LISTSERV 16.5 - CODE4LIB Archives

[I also put this on AUTOCAT. Apologies if you also follow that. This
falls at the intersection of hand-cataloging, data processing and
simple AI.]

I wonder if anyone has thoughts on the best way to identify the source
of summary/description data (520s) across a large corpus of MARC
records?

My primary goal is to distinguish between more neutral,
librarian-written summaries, and the more promotional summaries
derived from publishers sources, whether typed in from flap copy or
produced by ONIX-MARC conversion. I can see a number of uses for this
distinction; one is that members of LibraryThing much prefer short,
neutral descriptions, and abhor the lengthy purple prose of many
publisher descriptions.

So far I have a few ideas, but I'd love your thoughts on more:

The 520 $c (and $u, $2) ought to have source information. But it's
rarely filled out. Are there any other "tells"?

Some catalogers put "-- Publisher" or "-- Publisher description" at
the end of a 520 that comes from a publisher. I'd be interested in
hearing about other conventions you use or know.

I could compare the MARC descriptions I have with similar data from
Ingram, Amazon and Bowker, which (mostly) come from publishers. If
they match, it's probably publisher provided. (All this ignores
summaries that come from non-library, non-publisher sources.)

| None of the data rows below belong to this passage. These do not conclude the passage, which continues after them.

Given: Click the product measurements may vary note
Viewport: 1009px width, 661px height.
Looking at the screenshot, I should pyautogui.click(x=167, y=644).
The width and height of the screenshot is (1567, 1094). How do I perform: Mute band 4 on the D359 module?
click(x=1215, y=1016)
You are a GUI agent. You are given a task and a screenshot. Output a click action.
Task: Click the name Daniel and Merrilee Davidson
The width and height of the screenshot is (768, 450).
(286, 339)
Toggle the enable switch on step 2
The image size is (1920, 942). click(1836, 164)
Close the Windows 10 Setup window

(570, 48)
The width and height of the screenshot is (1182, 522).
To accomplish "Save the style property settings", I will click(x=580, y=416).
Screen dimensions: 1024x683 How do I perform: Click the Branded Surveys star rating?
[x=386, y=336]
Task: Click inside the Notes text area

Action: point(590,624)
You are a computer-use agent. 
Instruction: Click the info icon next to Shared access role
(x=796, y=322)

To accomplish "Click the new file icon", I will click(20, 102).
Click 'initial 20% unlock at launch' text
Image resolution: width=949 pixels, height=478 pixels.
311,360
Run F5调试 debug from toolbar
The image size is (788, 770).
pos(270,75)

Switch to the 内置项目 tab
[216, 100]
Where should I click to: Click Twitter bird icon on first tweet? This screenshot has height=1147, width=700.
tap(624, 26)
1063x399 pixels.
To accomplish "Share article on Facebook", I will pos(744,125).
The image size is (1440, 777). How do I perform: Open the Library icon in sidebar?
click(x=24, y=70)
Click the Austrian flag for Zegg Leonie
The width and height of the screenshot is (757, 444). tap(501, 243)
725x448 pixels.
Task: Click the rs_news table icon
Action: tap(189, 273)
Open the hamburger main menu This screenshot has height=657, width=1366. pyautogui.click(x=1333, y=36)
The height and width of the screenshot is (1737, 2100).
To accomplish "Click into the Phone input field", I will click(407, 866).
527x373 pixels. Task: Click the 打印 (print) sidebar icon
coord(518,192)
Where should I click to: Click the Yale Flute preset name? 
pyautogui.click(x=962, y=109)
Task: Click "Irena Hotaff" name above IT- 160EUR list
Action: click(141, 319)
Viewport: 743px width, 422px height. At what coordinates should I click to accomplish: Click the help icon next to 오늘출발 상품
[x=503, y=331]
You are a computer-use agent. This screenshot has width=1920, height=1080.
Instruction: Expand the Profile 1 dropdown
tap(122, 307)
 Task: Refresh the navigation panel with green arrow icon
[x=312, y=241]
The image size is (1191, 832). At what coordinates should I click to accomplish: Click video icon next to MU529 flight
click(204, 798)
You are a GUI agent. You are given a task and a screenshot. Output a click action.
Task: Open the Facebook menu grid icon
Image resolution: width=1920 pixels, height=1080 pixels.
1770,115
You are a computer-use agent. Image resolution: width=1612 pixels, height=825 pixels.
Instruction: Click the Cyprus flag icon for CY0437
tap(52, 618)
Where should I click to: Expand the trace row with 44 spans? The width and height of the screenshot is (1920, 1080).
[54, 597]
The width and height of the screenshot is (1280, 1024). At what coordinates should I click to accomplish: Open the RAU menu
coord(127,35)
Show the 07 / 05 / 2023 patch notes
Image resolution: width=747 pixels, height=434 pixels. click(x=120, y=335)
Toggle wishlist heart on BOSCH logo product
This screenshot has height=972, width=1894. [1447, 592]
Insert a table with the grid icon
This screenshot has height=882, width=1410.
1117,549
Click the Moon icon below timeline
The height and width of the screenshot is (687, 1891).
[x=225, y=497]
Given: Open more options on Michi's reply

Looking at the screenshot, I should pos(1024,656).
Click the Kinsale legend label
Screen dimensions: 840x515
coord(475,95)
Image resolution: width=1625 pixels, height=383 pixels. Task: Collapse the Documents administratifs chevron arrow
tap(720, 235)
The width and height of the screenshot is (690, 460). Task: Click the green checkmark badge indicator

100% accuracy will no doubt elude me, but if I can identify a large
set of both publisher and non-publisher, I can perhaps use them as a
training set for a Bayesian filter. It's probably that certain words
mark something out as publisher-derived—"much-anticipated,"
"bestselling," "seminal," etc.

There are legal or OCLC-annoying issues with re-sharing the
descriptions outright, but we'd be more than willing to what we
conclude about summaries with the larger cataloging world, such as via
hash.

What do you think?

Tim Spalding
LibraryThing

PS: It's probably too far outside my goals, but it would be
interesting to go farther. As a former classics scholar-in-training,
I'm tempted to try to automate the creation of a text-critical
stemma--a tree built by analyzing accumulated changes--and try to peg
the versions to their contributing institutions. Could be cool, no?